EXERCISE DIRECTIONS:
Each of the entries should be retyped precisely as it appears.
[DATA IN THIS EXERCISE — start]
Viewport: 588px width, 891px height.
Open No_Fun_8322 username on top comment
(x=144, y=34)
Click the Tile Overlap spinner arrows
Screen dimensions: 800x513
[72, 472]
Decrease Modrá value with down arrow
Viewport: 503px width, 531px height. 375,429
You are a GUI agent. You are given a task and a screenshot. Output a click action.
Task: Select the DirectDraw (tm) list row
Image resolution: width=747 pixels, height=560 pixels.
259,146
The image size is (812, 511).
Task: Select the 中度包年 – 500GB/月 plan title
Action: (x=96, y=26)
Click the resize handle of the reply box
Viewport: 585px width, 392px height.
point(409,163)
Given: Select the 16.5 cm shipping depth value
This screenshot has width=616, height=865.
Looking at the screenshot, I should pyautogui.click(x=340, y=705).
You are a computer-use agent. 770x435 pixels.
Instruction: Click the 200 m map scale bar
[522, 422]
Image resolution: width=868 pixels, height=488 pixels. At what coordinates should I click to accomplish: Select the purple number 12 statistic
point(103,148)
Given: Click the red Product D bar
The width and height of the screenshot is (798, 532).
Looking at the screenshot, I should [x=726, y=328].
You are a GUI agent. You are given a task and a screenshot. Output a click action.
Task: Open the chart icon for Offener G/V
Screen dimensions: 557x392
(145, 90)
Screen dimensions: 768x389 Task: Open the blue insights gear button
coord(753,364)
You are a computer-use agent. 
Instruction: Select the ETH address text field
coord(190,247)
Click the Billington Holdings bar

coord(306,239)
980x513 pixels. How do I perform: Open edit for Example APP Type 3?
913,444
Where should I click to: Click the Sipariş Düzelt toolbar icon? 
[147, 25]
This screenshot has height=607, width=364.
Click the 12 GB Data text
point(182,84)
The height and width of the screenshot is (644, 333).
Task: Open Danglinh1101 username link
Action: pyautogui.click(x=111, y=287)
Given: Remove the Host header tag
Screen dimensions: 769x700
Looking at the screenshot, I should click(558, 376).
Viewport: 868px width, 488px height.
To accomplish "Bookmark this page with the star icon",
[DATA IN THIS EXERCISE — finish]
WRITTEN REPLY:
Viewport: 588px width, 891px height.
Open No_Fun_8322 username on top comment
(x=144, y=34)
Click the Tile Overlap spinner arrows
Screen dimensions: 800x513
[72, 472]
Decrease Modrá value with down arrow
Viewport: 503px width, 531px height. 375,429
You are a GUI agent. You are given a task and a screenshot. Output a click action.
Task: Select the DirectDraw (tm) list row
Image resolution: width=747 pixels, height=560 pixels.
259,146
The image size is (812, 511).
Task: Select the 中度包年 – 500GB/月 plan title
Action: (x=96, y=26)
Click the resize handle of the reply box
Viewport: 585px width, 392px height.
point(409,163)
Given: Select the 16.5 cm shipping depth value
This screenshot has width=616, height=865.
Looking at the screenshot, I should pyautogui.click(x=340, y=705).
You are a computer-use agent. 770x435 pixels.
Instruction: Click the 200 m map scale bar
[522, 422]
Image resolution: width=868 pixels, height=488 pixels. At what coordinates should I click to accomplish: Select the purple number 12 statistic
point(103,148)
Given: Click the red Product D bar
The width and height of the screenshot is (798, 532).
Looking at the screenshot, I should [x=726, y=328].
You are a GUI agent. You are given a task and a screenshot. Output a click action.
Task: Open the chart icon for Offener G/V
Screen dimensions: 557x392
(145, 90)
Screen dimensions: 768x389 Task: Open the blue insights gear button
coord(753,364)
You are a computer-use agent. 
Instruction: Select the ETH address text field
coord(190,247)
Click the Billington Holdings bar

coord(306,239)
980x513 pixels. How do I perform: Open edit for Example APP Type 3?
913,444
Where should I click to: Click the Sipariş Düzelt toolbar icon? 
[147, 25]
This screenshot has height=607, width=364.
Click the 12 GB Data text
point(182,84)
The height and width of the screenshot is (644, 333).
Task: Open Danglinh1101 username link
Action: pyautogui.click(x=111, y=287)
Given: Remove the Host header tag
Screen dimensions: 769x700
Looking at the screenshot, I should click(558, 376).
Viewport: 868px width, 488px height.
To accomplish "Bookmark this page with the star icon",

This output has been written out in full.